*** Begin section ***
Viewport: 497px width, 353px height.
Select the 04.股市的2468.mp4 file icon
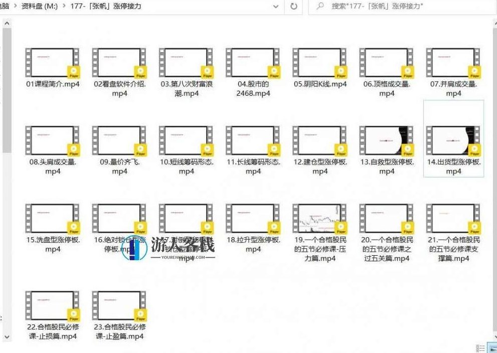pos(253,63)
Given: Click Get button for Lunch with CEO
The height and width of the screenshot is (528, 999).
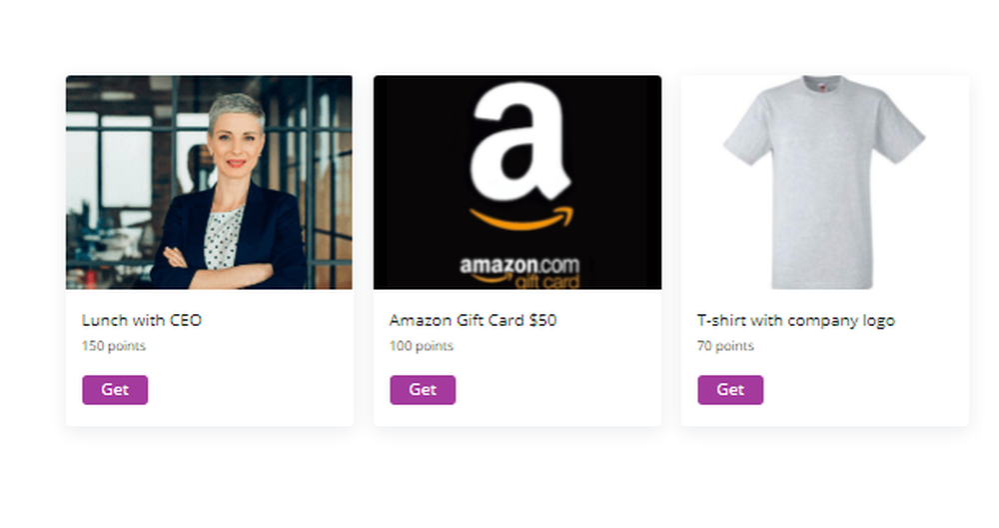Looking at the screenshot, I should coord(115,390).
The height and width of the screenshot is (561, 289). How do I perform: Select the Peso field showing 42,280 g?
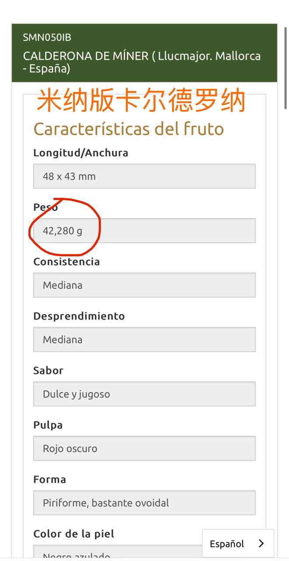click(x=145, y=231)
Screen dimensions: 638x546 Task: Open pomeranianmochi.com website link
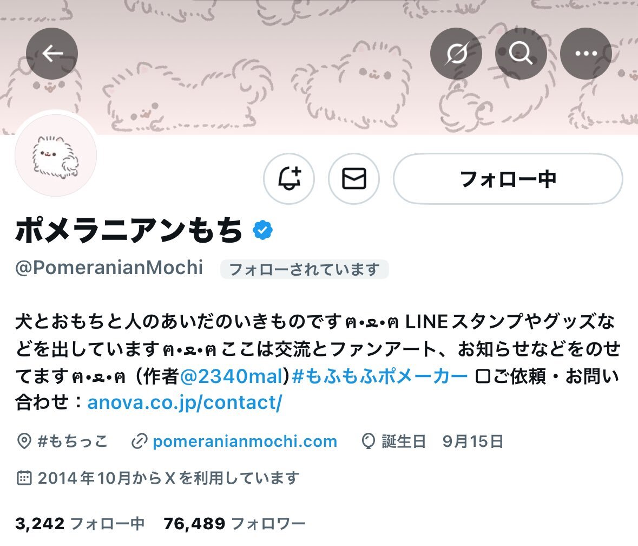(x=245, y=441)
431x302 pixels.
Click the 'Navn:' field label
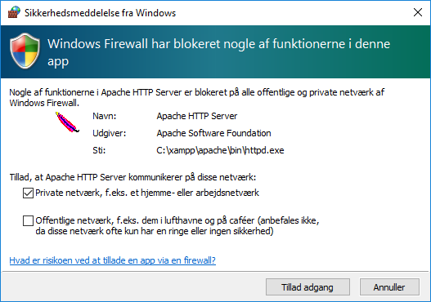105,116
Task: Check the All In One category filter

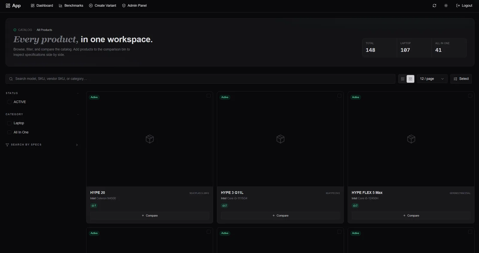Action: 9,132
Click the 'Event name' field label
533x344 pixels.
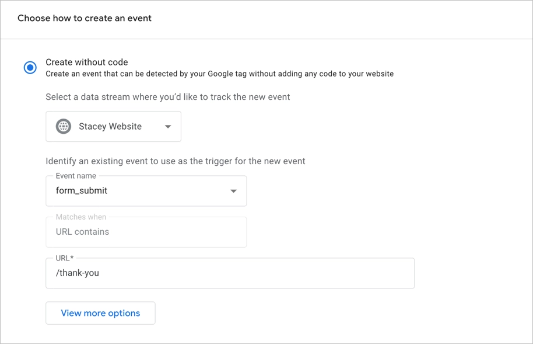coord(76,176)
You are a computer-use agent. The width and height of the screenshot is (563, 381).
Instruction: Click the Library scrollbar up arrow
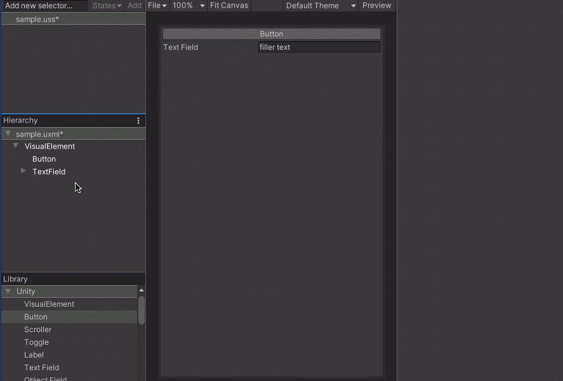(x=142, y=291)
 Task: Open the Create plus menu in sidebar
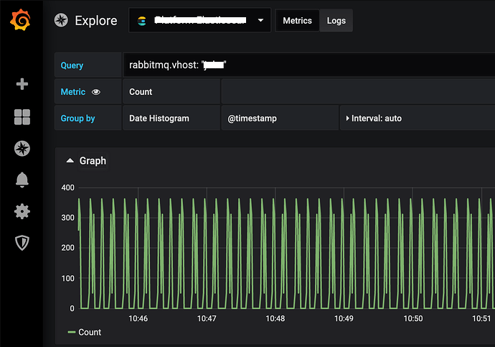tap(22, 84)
*** End section ***
Your task is to copy exactly the lines from the line containing "Task: Check the All In One category filter" through the final line of the listing above and to omit every picture.

Task: Check the All In One category filter

Action: 9,132
Click the 'Event name' field label
533x344 pixels.
coord(76,176)
You are a computer-use agent. The width and height of the screenshot is (563, 381).
Instruction: Click the Library scrollbar up arrow
(x=142, y=291)
 Task: Open the Create plus menu in sidebar
tap(22, 84)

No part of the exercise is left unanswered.